Japan is one of the world’s most quake-prone nations, and the finding that seismic damage may have played a role could affect the restart of reactors that were taken offline, mostly for maintenance and safety checks, in the months after Fukushima. “We have proved it cannot be said that there would have been no crisis without the tsunami,” Katsuhiko Ishibashi, a seismologist and panel member, said.

The panel urged strict checks on all reactors and said Japan’s 21 oldest reactors, whose construction was approved before guidelines were set in 1981, may be at similar risk from a big quake.

Experts say an active fault may lie under Kansai Electric Power Company’s Ohi plant in western Japan, whose No 3 unit began supplying the grid early yesterday. Ohi’s No 4 unit will come on line later this month after the government approved the restarts to avoid a power shortage.
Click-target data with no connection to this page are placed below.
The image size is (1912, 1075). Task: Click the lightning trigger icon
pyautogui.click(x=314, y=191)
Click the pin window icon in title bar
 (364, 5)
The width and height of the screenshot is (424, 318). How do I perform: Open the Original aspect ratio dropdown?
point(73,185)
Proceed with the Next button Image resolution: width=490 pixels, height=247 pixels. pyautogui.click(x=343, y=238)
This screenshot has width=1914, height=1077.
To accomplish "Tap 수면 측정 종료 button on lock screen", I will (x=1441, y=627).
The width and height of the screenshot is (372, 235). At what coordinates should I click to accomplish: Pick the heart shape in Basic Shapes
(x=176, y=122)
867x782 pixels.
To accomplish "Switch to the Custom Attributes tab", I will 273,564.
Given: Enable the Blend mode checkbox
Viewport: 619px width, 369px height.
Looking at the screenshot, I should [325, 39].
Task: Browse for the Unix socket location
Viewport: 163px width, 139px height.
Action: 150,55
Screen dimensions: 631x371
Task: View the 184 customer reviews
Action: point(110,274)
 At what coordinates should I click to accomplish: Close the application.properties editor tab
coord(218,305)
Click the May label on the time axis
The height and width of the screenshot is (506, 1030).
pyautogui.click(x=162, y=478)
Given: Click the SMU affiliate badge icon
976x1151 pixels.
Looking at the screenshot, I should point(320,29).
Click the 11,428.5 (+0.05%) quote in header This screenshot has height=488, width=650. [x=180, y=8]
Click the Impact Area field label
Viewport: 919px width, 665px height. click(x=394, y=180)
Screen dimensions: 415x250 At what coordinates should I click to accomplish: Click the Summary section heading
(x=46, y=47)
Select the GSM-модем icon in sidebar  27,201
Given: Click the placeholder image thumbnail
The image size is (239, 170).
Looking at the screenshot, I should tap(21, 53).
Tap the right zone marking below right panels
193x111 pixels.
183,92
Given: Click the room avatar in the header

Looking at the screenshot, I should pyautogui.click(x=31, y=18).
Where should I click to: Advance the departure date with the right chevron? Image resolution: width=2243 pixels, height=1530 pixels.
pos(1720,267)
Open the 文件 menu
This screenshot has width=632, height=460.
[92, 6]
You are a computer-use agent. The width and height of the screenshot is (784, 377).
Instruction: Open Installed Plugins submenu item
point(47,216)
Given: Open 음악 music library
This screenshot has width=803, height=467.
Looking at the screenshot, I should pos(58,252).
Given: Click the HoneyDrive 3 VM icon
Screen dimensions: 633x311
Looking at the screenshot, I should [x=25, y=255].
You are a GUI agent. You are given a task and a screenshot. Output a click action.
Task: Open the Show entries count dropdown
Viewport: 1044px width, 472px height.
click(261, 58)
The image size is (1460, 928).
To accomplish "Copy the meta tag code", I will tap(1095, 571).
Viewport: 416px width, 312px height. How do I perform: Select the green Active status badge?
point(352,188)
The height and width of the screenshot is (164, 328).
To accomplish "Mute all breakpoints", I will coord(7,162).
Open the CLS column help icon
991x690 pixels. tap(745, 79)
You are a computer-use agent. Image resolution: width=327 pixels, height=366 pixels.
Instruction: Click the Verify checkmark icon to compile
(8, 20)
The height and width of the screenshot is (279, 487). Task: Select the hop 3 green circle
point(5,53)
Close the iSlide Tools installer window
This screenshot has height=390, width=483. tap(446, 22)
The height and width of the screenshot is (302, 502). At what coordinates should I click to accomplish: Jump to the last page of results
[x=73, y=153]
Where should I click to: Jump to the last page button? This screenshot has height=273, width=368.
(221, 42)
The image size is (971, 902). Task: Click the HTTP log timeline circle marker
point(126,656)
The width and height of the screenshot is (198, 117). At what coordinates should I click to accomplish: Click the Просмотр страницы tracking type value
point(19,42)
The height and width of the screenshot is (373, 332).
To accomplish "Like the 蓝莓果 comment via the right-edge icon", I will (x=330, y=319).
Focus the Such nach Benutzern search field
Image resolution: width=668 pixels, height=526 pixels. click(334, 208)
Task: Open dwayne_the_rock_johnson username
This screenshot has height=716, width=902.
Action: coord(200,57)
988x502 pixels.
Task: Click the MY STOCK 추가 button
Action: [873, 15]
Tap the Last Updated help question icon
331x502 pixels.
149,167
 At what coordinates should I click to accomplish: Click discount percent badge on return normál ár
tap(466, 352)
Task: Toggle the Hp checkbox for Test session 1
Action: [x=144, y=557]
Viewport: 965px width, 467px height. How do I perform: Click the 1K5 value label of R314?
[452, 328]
The report by the experts – one of three panels looking into the Fukushima disaster – follows a six-month investigation involving more than 900 hours of hearings and interviews with more than 1,100 people.

Many of the shocking details of the disaster, including Tepco’s failure to prepare for a big tsunami and the chaotic response by the utility and government, had already been made public.

In an effort to repair tattered public trust in the regulatory regime, the government will, in a few months, set up a more independent nuclear watchdog that will draft new safety rules.